Chinese cities buy into US$5.5m ‘Olympic Games for esports’ as Alibaba strengthens partnerships
Inaugural World Electronic Sports Games cost e-commerce giant 150 million yuan, but attracted around four million players
Alibaba will seek to break even with their second World Electronic Sports Games tournament after the e-commerce giant pumped in around 150 million yuan into the inaugural series, which aspires to becoming the Olympic Games for esports.
Wang Guan, esports general manager at Alisports, which is the sports arm of Alibaba, said the preliminary phase of the second World Electronic Sports Games (WESG) was already under way in 20 cities across China ahead of the finals which are set to take place early next year.
Wang said the first tournament, which claims to have involved players from over 120 countries, cost the company in the region of 150 million yuan (HK$173 million) after culminating with the finals in Shanghai in January 2017.
“We lost about 60 to 70 per cent of that lump of money,” he said. “But we reached about four million players.”
He said the cost this year had been reduced by around 73 per cent because, rather than organising the championship itself, Alisports has switched to partnering with host cities.
“We had over 30 applicant cities and we ended up with 20 cities for this year,” he said. “We provide the prize money and most of the working staff. The cities chip in to host their local games.”
According to Wang, the organisers in these cities range from government-backed organisations to sports companies and developers.
Gamers are required to appear at a venue to play fellow competitors in Dota2, Starcraft 2, CS:GO, Hearthstone and Battle of Balls as they compete for the same US$5.5 million prize money on offer as last year.
Wang said WESG was a third-party esports tournament since Alibaba neither owned nor operated any of the esports games.
“We don’t expect to make much money from hosting these tournaments because we are the third party,” he said.
Tournaments hosted by game developers are much more lucrative because developers can profit from selling more games or in-game items, even if the tournaments themselves were not profitable, Wang added.
“But we are only here to provide service for gamers as a third party which is dedicated in building a platform,” he said.

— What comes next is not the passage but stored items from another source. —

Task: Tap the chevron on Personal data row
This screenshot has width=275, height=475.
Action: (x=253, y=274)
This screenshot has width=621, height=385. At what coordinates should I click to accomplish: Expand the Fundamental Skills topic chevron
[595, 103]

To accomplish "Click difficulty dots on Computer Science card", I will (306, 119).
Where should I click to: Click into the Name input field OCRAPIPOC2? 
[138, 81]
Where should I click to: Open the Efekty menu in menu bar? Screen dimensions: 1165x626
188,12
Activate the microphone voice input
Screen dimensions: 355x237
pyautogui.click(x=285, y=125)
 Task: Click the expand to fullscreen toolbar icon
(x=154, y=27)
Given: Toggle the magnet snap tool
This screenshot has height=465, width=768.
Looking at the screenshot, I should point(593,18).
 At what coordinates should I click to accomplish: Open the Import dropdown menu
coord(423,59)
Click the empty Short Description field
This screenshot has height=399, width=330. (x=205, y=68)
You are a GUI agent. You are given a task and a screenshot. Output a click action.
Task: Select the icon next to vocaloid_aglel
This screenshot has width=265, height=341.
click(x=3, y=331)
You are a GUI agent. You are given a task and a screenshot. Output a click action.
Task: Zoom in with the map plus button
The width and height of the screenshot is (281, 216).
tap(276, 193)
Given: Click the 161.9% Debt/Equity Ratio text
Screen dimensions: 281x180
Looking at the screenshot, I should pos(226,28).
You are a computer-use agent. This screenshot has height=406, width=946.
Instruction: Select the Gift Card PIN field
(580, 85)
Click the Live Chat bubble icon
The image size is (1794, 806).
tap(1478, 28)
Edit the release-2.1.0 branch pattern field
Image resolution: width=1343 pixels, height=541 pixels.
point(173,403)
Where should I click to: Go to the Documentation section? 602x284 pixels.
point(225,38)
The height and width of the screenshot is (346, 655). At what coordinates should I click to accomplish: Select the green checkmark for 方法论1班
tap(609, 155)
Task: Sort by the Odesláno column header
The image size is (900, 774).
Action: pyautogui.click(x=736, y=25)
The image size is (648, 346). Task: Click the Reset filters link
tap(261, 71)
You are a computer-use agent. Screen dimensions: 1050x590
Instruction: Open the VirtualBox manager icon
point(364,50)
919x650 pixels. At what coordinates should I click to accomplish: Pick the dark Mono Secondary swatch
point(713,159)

“We are trying to separate leisure gaming from esports. That’s why we are gathering people in a physical place to play with one another.”
Wang said tournaments in many other countries, ranging from Russia to South Africa, were also held offline and in person.
For some countries, tournaments are held online given the difficulty to physically gather gamers together.
Wang revealed esports accounts for 40 per cent of the Alisports operation, with hopes the ratio could rise to about 50 per cent.